Sözlükte “hayırlı olanı isteme” anlamına gelen istihâre, terim olarak “bir iş veya davranışta Allah katında hayırlı olanı kılınan nâfile bir namaz ve dua ile talep etme” mânasında kullanılır. İnsanların, yapmak istedikleri bir işin kendileri hakkında iyi veya kötü sonuçlar doğuracağını anlamak için fal vb. uygulamalara çok eskiden beri başvurdukları bilinmektedir. Nitekim Câhiliye Arapları bir işe başlamadan önce, üzerine “evet” veya “hayır” yazılı “ezlâm” denilen fal oklarıyla karar verirlerdi. Kur’ân-ı Kerîm “şeytan işi” olarak nitelendirdiği bu uygulamayı yasaklamış (el-Mâide 5/3, 90), peygamberler dahil hiç kimsenin gaybı ve dolayısıyla bir işin kendisi için hayırlı olup olmadığını bilemeyeceğini, Allah’ın dilemesi dışında kendisine fayda veya zarar verecek bir güce sahip bulunamayacağını bildirmiştir (el-A‘râf 7/188).
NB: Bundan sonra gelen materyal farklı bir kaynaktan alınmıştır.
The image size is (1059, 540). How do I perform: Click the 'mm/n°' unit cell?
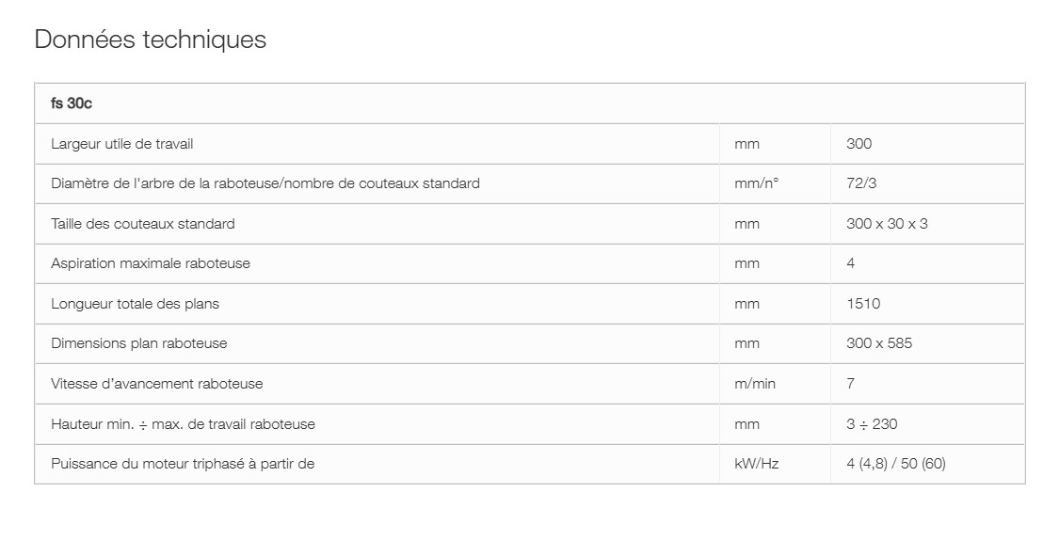coord(756,183)
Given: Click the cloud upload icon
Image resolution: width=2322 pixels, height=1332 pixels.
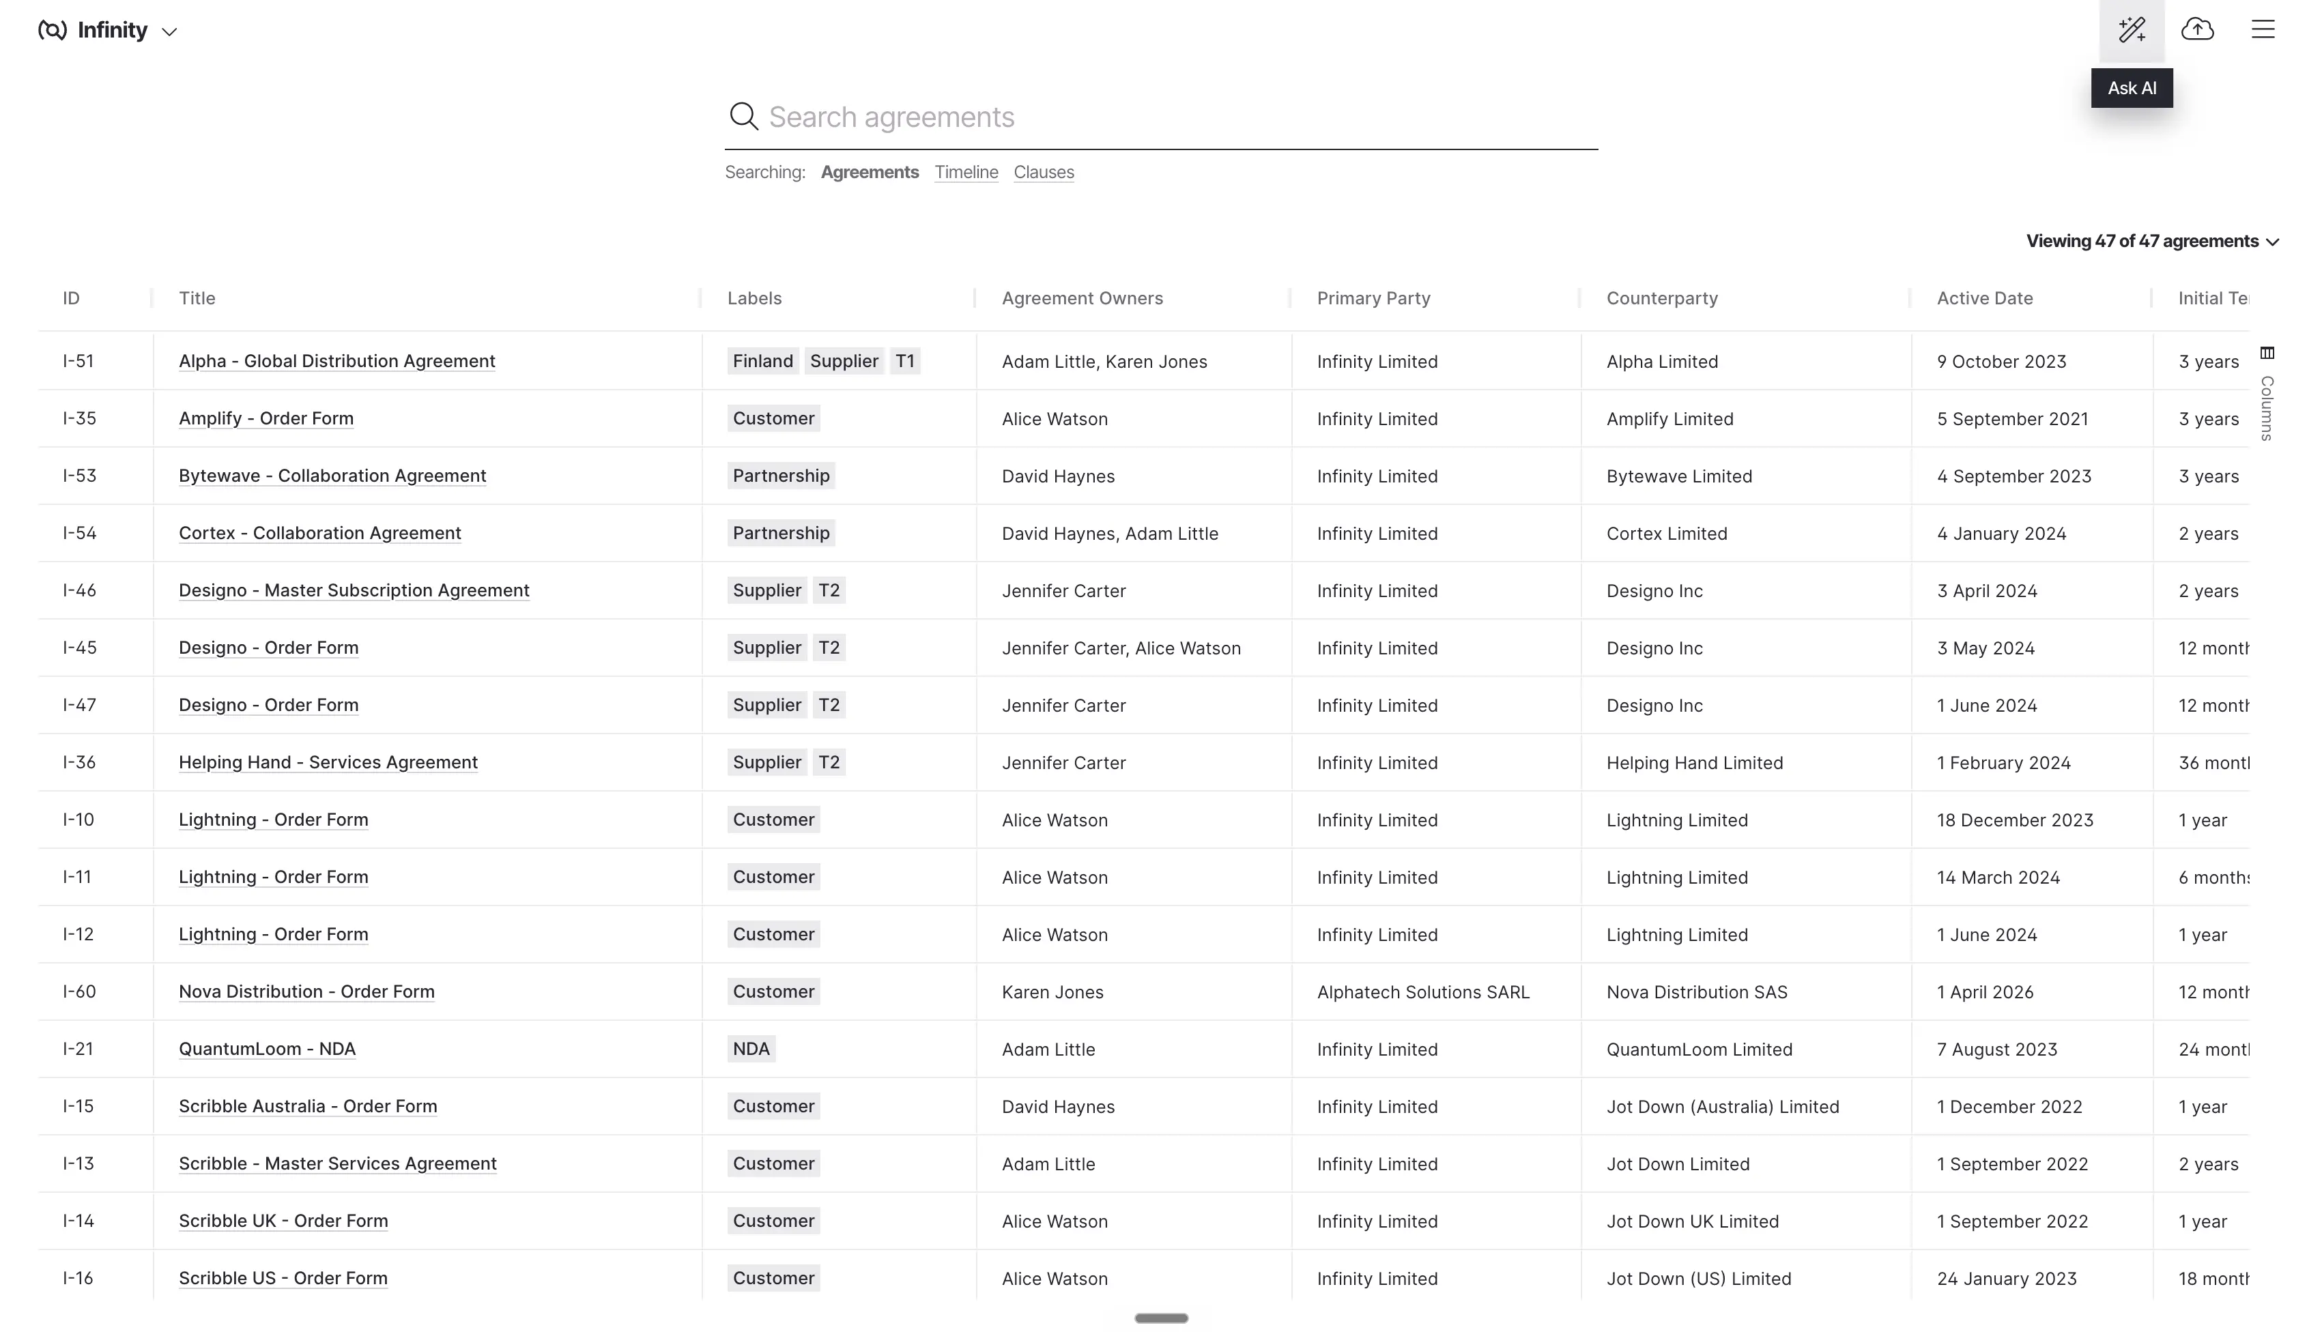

Hayr kelimesi ve çeşitli türevleri Kur’an’da sıkça geçmekle birlikte aynı kökten türeyen istihâre yer almaz. Ancak insanın şer zannettiği bir şeyin hayır olabileceğini (en-Nûr 24/11), bir şey hayırlı olduğu halde ondan hoşlanmayabileceğini, şer olduğu halde sevebileceğini (el-Bakara 2/216), Allah’ın her türlü noksanlıktan münezzeh olup dilediğini yaratarak seçtiğini (el-Kasas 28/68), her türlü hayrın O’nun elinde bulunduğunu, her şeye gücünün yettiğini (Âl-i İmrân 3/26), bir işe girişirken başkalarına danışmak ve karar verince de Allah’a güvenip dayanmak gerektiğini, böyle yapanlara Allah’ın yeteceğini (Âl-i İmrân 3/159; et-Talâk 65/3) ifade eden âyetler İslâm’da istihârenin istinat ettiği temel çerçeveyi oluşturur. Âlimlerin sünnet veya müstehap saydıkları istihârenin meşruiyeti Câbir b. Abdullah’tan rivayet edilen şu hadise dayandırılmaktadır: “Resûlullah, Kur’an’dan bir sûre öğretir gibi işlerimizin tamamında bize istihâreyi öğretiyor ve şöyle diyordu: ‘Biriniz bir şey yapmaya niyet edince farz dışında iki rek‘at namaz kılsın ve arkasından şu duayı yapsın: Allahım! Senden, senin ilim ve kudretinden hayır beklerim. Senin büyük lutfundan talep ederim. Sen kādirsin, benimse gücüm yetmez, sen bilirsin, ben bilmem. Sen bütün gizlilikleri bilensin. Allahım! Şu benim işim dinim için, dünyam ve âhiretim için senin ilminde hayır diye yer almışsa onu bana nasip et, onu kolaylaştır ve uğurlu kıl. Eğer şu işim dinim için, dünya ve âhiretim için senin ilminde kötü diye yazılmışsa onu benden, beni de ondan uzaklaştır. Hayır nerede ise onu nasip et ve gönlümü ona yönelt!’ Hz. Peygamber sözüne devamla, ‘İstihâreyi yapan kişi bu sırada işini de söylesin’ dedi (, III, 344; Buhârî, “Daʿavât”, 49, “Tevḥîd”, 10; İbn Mâce, “İḳāmetü’ṣ-ṣalât”, 188).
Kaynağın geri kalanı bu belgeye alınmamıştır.